Chart used in
Quality Control provides a visual image of sample
measurement means and Limits of expected values.
Histograms convert raw measurement data to a picture of
Process Capability. Charts frequently show the
relationship between variables such as voltage and
current.
After completing this chapter, the student will be able to:
- Draw technical charts.
- Include charts in the solution of technical problems.
- Use charts to provide regression analysis
- Use histograms to analyze data
- Chart the normal distribution.
- Create Charts from sample data.
All charts contain a vertical axis, the Y-axis, a horizontal axis, the X-axis, and a title. Many charts with more than one data series also contain a legend. The EXCEL Chart Wizard automatically provides an opportunity to add these to a chart.

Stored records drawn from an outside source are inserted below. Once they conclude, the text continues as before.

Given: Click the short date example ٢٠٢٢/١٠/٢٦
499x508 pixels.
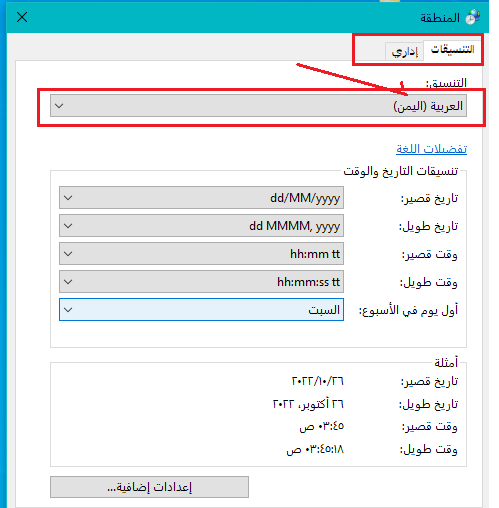Looking at the screenshot, I should coord(318,381).
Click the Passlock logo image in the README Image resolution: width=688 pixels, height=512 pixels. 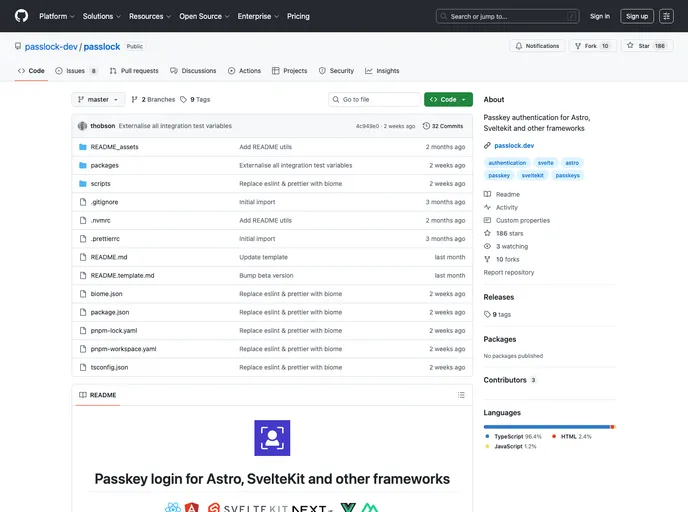272,438
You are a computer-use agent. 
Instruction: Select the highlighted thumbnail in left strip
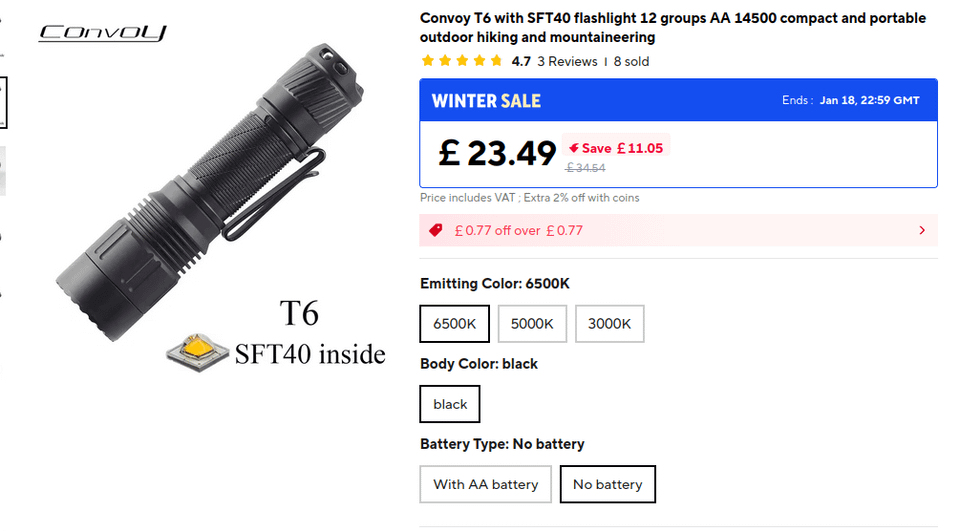click(x=3, y=102)
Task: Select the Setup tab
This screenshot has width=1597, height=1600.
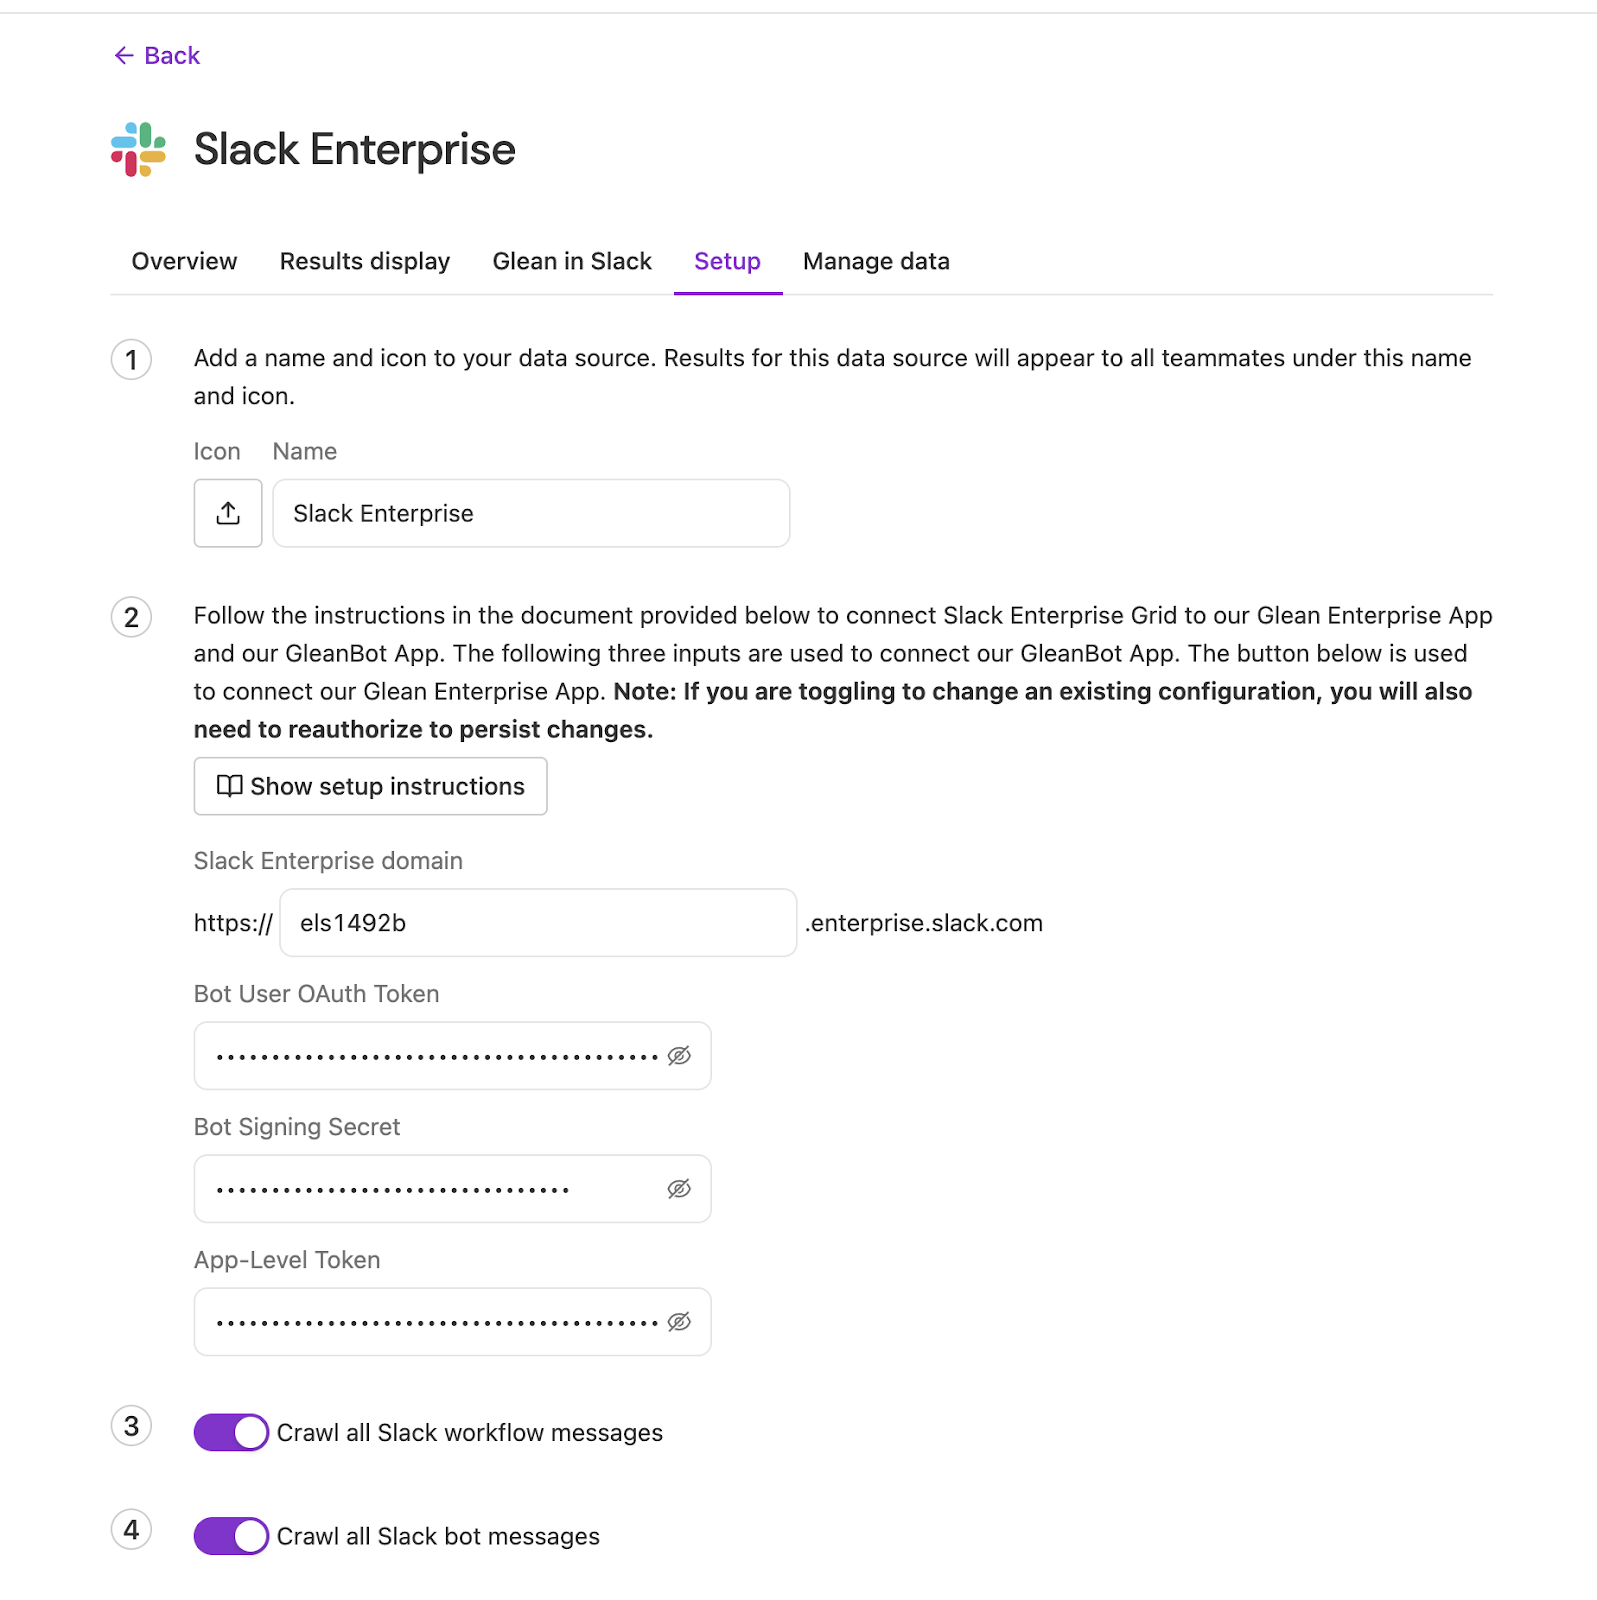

Each axis must be labeled with both the variable name and the unit of measure as "diameter in inches". The variable is "diameter" and the unit of measure is "inches". The Y-axis is often refereed to as the "value" axis.
The scatter chart is the only EXCEL chart type that uses values on the X-axis. It is often referred to as the category axis because the other chart types treat all X-axis data as "categories" rather than as values.
Title The chart title is a few words to indicate the chart purpose.
The data marker is the symbol that marks the X and Y-value point for a given data element. Data markers may be connected by lines.
Some charts contain two or more lines or data series. The title of each series next to its chart symbol is displayed in a small box to make the chart easily understandable.
EXCEL includes a Chart Wizard that simplifies the creation of charts from columns or rows of data. This chapter will cover only three of the many chart types available, the column chart, the line chart, and the scatter chart.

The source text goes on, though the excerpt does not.